Why Does my Diastasis Recti Cause Me Intense Abdominal Pain? (photo)

Doctor Answers 9

Diastasis Recti and Pain

    The diastasis can be repaired with or without tummy tuck after other sources of pain are ruled out including hernia.

Los Angeles Plastic Surgeon
4.9 out of 5 stars 492 reviews


You may have pain either from a hernia that needs to be repaired or due to the pressure caused by the diastasis

Norman Bakshandeh, MD, FACS
New York Plastic Surgeon
4.9 out of 5 stars 14 reviews

Pain from rectus diastasis

Many women experience either pain or discomfort with a wide diastasis from pulling against the abdominal muscle.  Your surgeon should make sure you do not have a true hernia.  In either case,  repair of the rectus should improve your pain.

Ronald J. Edelson, MD
San Diego Plastic Surgeon
5.0 out of 5 stars 27 reviews

Diastasis Recti and Pain?

I think my colleagues have advised you well;  it would be best for you to be seen in person by your primary care physician or internist.  Best not to assume that any symptoms you are experiencing are necessarily related to the diastasis recti.

 Best wishes.

Tom J. Pousti, MD, FACS
San Diego Plastic Surgeon
5.0 out of 5 stars 1,488 reviews

Diastasis Recti Typically Does Not Cause Pain

It is atypical for diastasis recti to cause pain.  It is possible that you could have an undiagnosed ventral or umbilical hernia.  Alternatively, you could have some other intra-abdominal cause of pain.  I would recommend evaluation by a General Surgeon or Plastic Surgeon to evaluate your symptoms.  Best Wishes.
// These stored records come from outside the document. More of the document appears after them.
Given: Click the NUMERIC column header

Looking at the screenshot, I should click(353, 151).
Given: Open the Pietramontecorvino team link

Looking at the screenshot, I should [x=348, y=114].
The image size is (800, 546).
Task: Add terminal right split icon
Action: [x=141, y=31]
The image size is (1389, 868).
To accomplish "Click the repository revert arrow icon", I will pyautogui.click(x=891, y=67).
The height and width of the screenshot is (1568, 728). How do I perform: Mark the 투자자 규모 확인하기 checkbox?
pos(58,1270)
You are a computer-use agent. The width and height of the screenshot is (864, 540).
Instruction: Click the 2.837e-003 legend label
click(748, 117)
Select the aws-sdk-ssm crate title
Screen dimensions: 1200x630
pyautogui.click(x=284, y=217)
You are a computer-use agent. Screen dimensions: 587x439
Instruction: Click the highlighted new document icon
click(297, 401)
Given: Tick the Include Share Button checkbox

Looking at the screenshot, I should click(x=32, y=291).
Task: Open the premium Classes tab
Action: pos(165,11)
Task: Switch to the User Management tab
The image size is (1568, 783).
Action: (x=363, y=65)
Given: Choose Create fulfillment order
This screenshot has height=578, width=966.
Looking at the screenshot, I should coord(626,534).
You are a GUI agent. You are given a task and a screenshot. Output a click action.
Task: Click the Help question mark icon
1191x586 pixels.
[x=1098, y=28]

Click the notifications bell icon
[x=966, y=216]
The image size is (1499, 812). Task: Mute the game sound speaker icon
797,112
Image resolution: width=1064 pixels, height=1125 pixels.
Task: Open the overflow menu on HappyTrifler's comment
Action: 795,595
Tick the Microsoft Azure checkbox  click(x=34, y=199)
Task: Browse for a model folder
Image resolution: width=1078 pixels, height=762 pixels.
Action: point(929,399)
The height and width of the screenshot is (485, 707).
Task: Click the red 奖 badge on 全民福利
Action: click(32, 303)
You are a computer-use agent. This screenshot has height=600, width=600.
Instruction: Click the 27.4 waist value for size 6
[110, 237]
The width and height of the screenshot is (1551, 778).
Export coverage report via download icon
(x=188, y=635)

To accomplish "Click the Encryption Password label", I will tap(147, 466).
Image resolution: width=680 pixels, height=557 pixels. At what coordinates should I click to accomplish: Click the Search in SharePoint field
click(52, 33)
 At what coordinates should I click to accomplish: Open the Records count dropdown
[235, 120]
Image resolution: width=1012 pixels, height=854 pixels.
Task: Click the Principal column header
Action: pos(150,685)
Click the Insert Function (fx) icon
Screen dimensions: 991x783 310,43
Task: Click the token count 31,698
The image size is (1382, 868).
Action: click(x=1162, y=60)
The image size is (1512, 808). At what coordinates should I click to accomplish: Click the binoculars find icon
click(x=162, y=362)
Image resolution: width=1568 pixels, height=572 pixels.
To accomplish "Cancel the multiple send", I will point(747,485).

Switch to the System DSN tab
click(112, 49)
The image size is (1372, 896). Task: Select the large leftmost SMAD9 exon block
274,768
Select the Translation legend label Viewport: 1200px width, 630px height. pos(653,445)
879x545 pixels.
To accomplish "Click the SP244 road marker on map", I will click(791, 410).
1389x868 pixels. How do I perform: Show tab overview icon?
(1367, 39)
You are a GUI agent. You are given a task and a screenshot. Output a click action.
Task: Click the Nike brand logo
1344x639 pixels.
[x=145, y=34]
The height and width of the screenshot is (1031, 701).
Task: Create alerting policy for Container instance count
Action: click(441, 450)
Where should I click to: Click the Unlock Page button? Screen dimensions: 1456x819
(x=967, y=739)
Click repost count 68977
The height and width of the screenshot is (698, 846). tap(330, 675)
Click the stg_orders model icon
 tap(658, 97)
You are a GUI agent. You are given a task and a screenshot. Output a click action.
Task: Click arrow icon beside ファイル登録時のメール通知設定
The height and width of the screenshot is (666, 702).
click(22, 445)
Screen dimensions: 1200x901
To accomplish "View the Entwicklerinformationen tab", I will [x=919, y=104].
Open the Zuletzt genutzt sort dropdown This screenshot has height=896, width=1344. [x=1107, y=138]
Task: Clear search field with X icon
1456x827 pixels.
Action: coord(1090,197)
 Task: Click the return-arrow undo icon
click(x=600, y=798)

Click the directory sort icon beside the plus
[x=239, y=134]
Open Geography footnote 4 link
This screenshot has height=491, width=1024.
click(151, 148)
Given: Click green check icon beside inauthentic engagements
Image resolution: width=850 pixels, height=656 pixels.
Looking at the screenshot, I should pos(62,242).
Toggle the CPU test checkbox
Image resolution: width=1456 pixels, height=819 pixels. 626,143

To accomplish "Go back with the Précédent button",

Robert F. Centeno, MD, FACS
Columbus Plastic Surgeon
4.9 out of 5 stars 77 reviews

Pain from Diastasis

Diastasis Recti is the separation of the vertical abdominal muscles, called the Rectus Abdominis muscles. Pregnancy causes stretching of the abdominal muscles. Sometimes after delivery, the muscles do join back up in the center, leaving a vertical thin area of separation. This can sometimes be so thin that it allows your "insides" to bulge outward, especially when sitting up, or straining. This pressure can cause pain. Diastasis is different than a hernia, which is basically a hole through which your "insides" can actually push through the hole and get caught. This can sometimes become an emergency medical problem. You should see a doc just to be sure of which you have. 

Ronald Schuster, MD
Baltimore Plastic Surgeon
4.9 out of 5 stars 77 reviews

Why Does my Diastasis Recti Cause Me Intense Abdominal Pain

The first thing that comes to my mind is that you need to look for another cause of pain. Classically, diastasis has no symptoms. A hernia, if present could cause pain, as well as any number of gastrointestinal problems. Starting with an evaluation by your primary physician seems the best approach from which to start. From the photo you have attached, it appears that you would have a nice result from a  tummy tuck, which would include the correction of the diastasis.

Thank you for your question, and for the attached photo. Best wishes. 

Jourdan Gottlieb, MD
Seattle Plastic Surgeon
4.6 out of 5 stars 45 reviews

Rectus diastasis is not usually painful

In most all circumstances, a rectus diastasis is not painful.  You should see a general surgeon and ask if maybe you might have a hernia as these can sometimes be painful.  Other pathology inside the abdominal cavity should also be ruled out.  Good luck.

Richard P. Rand, MD, FACS
Seattle Plastic Surgeon
4.8 out of 5 stars 67 reviews

Diastasis is not a painful condition

Diastasis is a natural separation of the sit up muscles and a relative loss of abdominal tone, and is not a true hernia. Such as it is, a diastasis is not painful, and you will have to see your physician and get a looking over for another source of the discomfort. Let's hope it isn't serious.

Peter E. Johnson, MD
Chicago Plastic Surgeon
4.0 out of 5 stars 42 reviews

These answers are for educational purposes and should not be relied upon as a substitute for medical advice you may receive from your physician. If you have a medical emergency, please call 911. These answers do not constitute or initiate a patient/doctor relationship.